Nothing like a life-sized doll when the stakes are life and death
When a state-of-the-art simulation learning center was proposed at the Greater Baltimore Medical Center (GBMC), nurse educator Deborah Higgins was thrilled with the idea of such a creative way to bring superior training and education not only to the nursing staff, but to the hospital’s entire health care community.
“This is the realest you’re going to get, next to being there with the patient,” says Deborah, the center’s simulation coordinator. “And this learning center is not only for nurses, but also for nursing assistants, doctors, respiratory therapists, and medical assistants from our private physician practices.”
It was my longtime friend and retired school nurse, Judy Elbaum, who prompted me to take a tour of the GBMC Simulation Innovation Learning Center, located on the grounds of one of the largest community hospitals in the Mid-Atlantic region. Judy works under Deborah in a volunteer capacity at this center that trains physicians, nurses, and support techs in the 342-bed acute and subacute medical center in a true-to-life hospital ambiance on practice mannequins.
The simulation center, created to imitate real-life settings, train personnel for almost any medical situation, from inserting an IV to performing complex surgery to practicing difficult conversations with patients. It’s a critical part of GBMC’s continuing education program, helping staff grow their skills and adapt to evolving medical techniques and technology.
“When you look at one of these mannequins, it might at first seem like a plastic doll, but it actually ‘breathes,’ and, for example, its pupils dilate if you shine a light in its eyes, so a trainee can actually listen to the sounds of its lungs and other internal organs,” says Deborah, who started her medical career as a paramedic and has been working at GBMC for the past 30 years, spending 21 years in the emergency department, and more recently as an education specialist. “We practice a lot of code situations here, so they’re able to recognize a deteriorating patient and have a trial run on what to do, which teams to call in, and so forth. Staff trainees can always take away something they can bring back to the bedside.”
Not every hospital, even teaching ones, have simulation centers. A lot of smaller ones may have a room dedicated to simulation with a single mannequin, which may ultimately remain in its box because no one there has learned what to do with them.

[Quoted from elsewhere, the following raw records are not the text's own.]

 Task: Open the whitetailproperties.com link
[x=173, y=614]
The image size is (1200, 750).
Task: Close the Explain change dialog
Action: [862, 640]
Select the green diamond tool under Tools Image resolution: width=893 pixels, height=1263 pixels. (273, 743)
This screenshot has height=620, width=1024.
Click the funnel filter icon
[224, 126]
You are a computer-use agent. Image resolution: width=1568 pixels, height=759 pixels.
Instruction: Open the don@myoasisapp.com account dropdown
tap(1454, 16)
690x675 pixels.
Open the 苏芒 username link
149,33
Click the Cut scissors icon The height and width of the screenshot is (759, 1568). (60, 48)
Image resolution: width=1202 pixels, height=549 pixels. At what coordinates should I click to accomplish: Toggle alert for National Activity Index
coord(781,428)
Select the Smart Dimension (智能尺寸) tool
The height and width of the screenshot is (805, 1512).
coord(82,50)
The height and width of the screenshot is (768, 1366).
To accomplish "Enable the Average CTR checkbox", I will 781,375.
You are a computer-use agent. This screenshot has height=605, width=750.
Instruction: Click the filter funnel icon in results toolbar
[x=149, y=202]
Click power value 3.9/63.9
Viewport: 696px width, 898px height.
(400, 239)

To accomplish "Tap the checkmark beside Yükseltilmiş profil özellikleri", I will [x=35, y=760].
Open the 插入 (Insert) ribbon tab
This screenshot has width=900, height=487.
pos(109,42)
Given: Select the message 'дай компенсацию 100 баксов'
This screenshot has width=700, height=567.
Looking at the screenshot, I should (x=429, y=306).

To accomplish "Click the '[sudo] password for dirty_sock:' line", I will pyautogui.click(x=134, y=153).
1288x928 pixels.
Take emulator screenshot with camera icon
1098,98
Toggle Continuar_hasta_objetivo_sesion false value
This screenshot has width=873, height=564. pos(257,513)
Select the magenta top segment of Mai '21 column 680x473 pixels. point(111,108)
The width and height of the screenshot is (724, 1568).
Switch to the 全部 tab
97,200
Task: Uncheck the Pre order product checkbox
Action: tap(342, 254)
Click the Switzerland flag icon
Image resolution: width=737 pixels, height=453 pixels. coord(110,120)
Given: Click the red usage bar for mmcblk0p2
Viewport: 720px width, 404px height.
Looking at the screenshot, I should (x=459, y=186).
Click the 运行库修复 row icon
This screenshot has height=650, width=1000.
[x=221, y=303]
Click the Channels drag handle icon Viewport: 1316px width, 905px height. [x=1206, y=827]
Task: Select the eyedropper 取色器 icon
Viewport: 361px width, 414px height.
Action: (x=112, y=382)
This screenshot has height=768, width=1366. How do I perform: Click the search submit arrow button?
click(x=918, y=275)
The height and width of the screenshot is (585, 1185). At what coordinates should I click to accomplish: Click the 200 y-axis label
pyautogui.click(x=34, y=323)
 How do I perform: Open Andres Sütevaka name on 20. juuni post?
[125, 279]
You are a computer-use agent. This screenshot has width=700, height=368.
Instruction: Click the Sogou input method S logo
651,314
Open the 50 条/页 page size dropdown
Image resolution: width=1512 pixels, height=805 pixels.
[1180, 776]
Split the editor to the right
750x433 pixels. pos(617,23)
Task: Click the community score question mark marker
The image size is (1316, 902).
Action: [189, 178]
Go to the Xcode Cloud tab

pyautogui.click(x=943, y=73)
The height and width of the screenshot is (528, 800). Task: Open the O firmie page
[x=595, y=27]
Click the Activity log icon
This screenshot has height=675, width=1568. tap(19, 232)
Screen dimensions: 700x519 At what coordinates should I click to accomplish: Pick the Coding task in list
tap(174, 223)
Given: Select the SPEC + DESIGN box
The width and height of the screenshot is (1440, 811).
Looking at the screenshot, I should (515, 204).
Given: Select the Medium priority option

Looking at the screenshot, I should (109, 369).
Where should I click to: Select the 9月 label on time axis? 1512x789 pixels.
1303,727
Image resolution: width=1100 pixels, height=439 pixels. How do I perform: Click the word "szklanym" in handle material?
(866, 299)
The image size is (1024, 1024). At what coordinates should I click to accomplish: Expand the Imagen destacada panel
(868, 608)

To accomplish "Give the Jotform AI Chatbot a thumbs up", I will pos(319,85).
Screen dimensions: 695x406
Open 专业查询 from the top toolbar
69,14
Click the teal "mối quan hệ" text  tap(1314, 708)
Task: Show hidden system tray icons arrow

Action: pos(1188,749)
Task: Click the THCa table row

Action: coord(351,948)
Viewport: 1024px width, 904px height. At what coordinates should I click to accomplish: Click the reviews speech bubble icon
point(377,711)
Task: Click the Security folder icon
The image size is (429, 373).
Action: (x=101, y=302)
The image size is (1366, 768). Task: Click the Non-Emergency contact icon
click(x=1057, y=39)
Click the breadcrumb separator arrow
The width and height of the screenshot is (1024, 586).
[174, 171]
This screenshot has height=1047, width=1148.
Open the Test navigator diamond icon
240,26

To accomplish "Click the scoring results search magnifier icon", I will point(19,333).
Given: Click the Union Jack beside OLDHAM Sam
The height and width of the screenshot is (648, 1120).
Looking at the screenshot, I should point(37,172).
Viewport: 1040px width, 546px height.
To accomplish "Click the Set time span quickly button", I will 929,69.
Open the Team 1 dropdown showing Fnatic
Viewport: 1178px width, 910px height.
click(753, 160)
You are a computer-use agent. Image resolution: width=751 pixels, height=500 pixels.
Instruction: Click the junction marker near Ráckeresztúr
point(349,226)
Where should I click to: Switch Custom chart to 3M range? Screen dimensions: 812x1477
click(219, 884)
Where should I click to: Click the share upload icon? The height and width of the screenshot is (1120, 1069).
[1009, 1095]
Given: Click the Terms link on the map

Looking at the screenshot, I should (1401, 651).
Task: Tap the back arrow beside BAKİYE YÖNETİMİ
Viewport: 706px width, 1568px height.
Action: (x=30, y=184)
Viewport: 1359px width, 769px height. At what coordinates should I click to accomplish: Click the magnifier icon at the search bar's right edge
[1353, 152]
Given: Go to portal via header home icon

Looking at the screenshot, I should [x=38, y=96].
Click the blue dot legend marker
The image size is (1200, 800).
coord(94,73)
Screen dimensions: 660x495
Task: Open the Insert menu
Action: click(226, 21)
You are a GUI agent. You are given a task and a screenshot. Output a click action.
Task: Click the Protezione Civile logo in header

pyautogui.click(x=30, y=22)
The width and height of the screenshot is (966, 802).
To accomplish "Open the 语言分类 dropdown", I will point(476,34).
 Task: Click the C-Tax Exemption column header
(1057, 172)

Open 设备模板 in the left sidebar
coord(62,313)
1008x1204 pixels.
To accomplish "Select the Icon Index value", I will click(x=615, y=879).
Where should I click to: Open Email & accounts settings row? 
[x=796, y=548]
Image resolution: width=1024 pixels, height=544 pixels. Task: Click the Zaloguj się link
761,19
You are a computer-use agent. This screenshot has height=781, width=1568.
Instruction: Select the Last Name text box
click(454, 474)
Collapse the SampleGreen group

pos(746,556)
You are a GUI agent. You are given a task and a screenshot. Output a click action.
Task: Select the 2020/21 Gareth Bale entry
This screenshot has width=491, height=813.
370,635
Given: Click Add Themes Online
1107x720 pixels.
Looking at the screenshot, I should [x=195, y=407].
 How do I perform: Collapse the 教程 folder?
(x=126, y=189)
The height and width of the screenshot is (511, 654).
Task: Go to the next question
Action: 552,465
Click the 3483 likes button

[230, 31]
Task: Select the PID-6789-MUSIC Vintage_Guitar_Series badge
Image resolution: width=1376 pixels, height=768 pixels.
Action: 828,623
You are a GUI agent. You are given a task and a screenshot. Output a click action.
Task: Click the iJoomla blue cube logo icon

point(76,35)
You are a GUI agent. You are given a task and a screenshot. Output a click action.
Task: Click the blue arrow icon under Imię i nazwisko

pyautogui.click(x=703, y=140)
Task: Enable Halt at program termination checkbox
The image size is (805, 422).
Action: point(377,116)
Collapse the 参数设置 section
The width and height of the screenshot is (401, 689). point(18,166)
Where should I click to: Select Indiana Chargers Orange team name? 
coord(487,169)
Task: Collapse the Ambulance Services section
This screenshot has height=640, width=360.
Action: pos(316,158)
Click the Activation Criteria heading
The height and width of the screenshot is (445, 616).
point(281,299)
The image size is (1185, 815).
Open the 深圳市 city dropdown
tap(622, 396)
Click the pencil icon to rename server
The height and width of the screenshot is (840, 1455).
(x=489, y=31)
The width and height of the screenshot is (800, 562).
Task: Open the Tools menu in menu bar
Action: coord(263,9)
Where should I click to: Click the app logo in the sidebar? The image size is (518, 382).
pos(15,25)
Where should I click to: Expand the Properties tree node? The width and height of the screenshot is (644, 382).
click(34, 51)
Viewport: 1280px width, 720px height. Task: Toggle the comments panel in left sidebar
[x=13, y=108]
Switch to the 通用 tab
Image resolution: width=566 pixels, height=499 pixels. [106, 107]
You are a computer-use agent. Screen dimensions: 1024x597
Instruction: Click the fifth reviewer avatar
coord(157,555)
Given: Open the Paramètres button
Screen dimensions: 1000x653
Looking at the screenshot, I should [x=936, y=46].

“We really wanted to mimic the hospital environment in our center,” says Deborah, leading the way into a hallway complete with Purell dispensers and equipment carts. The center has been her baby from the get-go. “Before consulting with the architects who designed this center which I was to head, I went to the hospital and took pictures of every corner of every unit. I had a vision.”
“Since its opening in 2012, we’ve undergone expansion and renovation to this all-donor-funded center,” continues Deborah, clad in a white monogrammed lab coat, with Judy at her side, as we enter the low fidelity simulation room.
“When we talk about simulation, we have to look at the level of fidelity, or realism, in the mannequin. These people are all task trainers,” Deborah explains, pointing out the teachers hovering over the least costly mannequins. “Here they concentrate on tasks such as Foley catheter insertion. We also train physicians in here to do things like inserting a larger central catheter. And we simulate scenarios such as the chest ceasing to rise and fall, or if there is no pulse. I can use various mannequin makeup techniques to demonstrate bruising or different types of injuries as well.